He initiated his plan by a search for any of Jonathan’s descendants (v. 1). He knew both Jonathan and his father, King Saul, had died in battle with his three sons on Mt. Gilboa (1 Sam. 31:6). It was a common occurrence in those days that a new king would eliminate anyone who might aspire to inherit the former leader’s position. King Herod, just prior to the time of Jesus had his favorite wife and two sons killed to forestall any opposition to himself. As the emperor observed, it was safer to be Herod’s dog than one of his kin. David, for his part, professed only to show kindness for Jonathan’s sake.
As the word spread, someone reported to the king who professed to be one of Saul’s servants (vv. 2-3). Apparently, the informants had identified the servant as Ziba because David addressed him by name. Ziba admitted he was the one and immediately offered his services to David. To the inquiry about any surviving descendants of Jonathan, he identified a surviving son who was “lame on his feet,” the only identification proffered at that time. We know how the injury occurred. After the battle on Mt. Gilboa in which Saul and his three sons, including Jonathan, were killed, David was installed as King of Judah (2 Sam. 2:4). In the confusion before David gained control of Israel, Ish-bosheth, one of Soul’s sons, gained control for two years (2 Sam. 2:10). At some point, Mephibosheth, age five, was under the care of his nurse as they fled from Jerusalem. Along the way, the boy “fell, and became lame” (2 Sam. 4:4).
About 18 years after the deaths on Mt. Gilboa, David and Saul’s descendants made initial contact (vv. 4-5). When David asked whether there were any survivors of Jonathan, Ziba identified the house of Machir as the location. Mention of Machir’s name deserves amplification. He was a successful business man whom David probably already knew. Later, when David left Jerusalem following the rebellion of his son, Absalom, Machir and others in supplied the king and his loyal staff with provisions (2 Sam. 17:24-29). Machir’s contribution represents a tacit connection between government and civilian alliances, a process still relevant. In the early stages of WW II, for example, a business man named Higgins developed landing craft that made possible landings of troops and supplies on island shores as well as in the invasion of Normandy in 1944.

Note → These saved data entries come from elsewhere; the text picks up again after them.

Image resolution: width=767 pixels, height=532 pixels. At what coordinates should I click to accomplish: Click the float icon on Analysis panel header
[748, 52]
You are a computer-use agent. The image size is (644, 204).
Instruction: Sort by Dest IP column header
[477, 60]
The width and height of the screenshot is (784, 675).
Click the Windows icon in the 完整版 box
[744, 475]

The Bible continues with David’s assurance of a positive outcome (vv. 6-8). At David’s summons, Mephibosheth responded by appearing before David by “falling on his face” in an attitude of reverence. He knew that his fate rested solely in the hands of David, who assured him of his honorable intention to reward him for the kindness Jonathan had given to David. Mephibosheth acknowledged David’s words, but called himself nothing more than a “dead dog,” that is, a person of no importance (1 Sam. 34:15).

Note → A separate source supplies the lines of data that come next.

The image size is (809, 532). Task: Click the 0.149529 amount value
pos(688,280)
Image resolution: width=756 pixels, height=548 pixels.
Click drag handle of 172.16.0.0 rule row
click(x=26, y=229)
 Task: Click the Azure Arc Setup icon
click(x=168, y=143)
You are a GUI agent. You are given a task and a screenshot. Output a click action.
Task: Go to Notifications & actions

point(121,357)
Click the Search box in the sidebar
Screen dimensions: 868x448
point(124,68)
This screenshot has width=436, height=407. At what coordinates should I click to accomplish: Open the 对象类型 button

The king then summoned Ziba and informed him he was awarding Mephibosheth with Saul’s property (v. 9). Later events show that Ziba resented that allotment (2 Sam. 16:1-4). Nevertheless, David did not take offense and later reapportioned Saul’s holdings between Ziba and Mephibosheth (2 Sam. 19:25-29).

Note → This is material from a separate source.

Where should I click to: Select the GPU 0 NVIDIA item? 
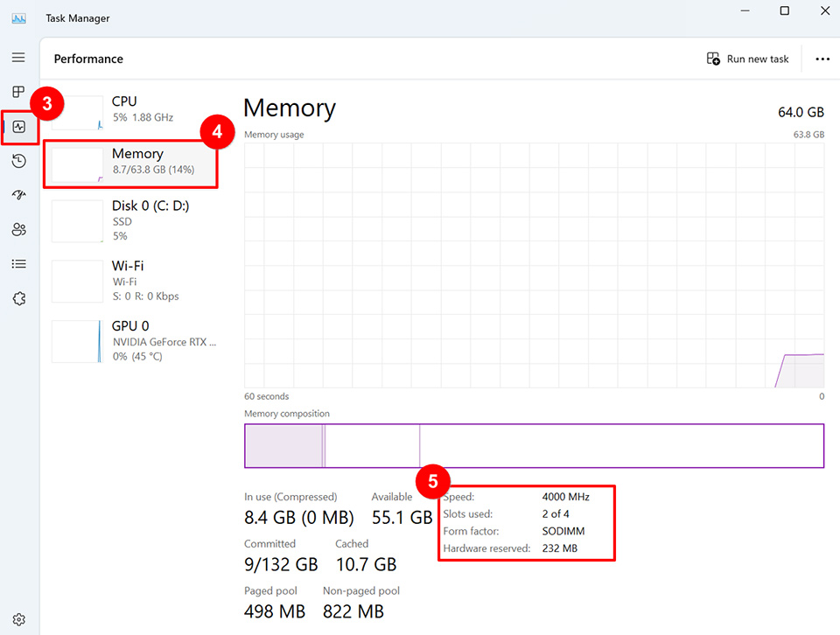133,341
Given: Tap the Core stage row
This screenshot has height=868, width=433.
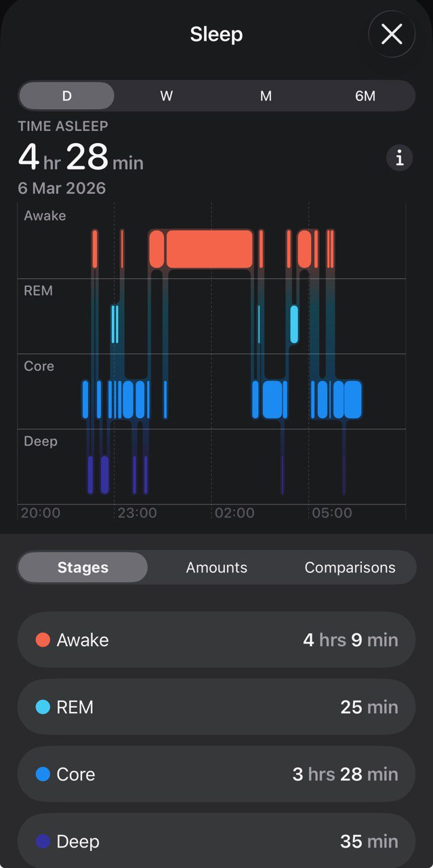Looking at the screenshot, I should point(216,774).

We conclude this study with David’s care for the disabled (v. 13). The Bible mentions Mephibosheth’s lame feet five times (2 Sam 4:4 [twice]; 9:3, 13; 14:26). We note that the maimed and disabled defenders of our country also need help. Communities rally to build houses for those unable to care for themselves. Various wounded warriors projects enable people from all walks of life a chance to say, “Thank You.”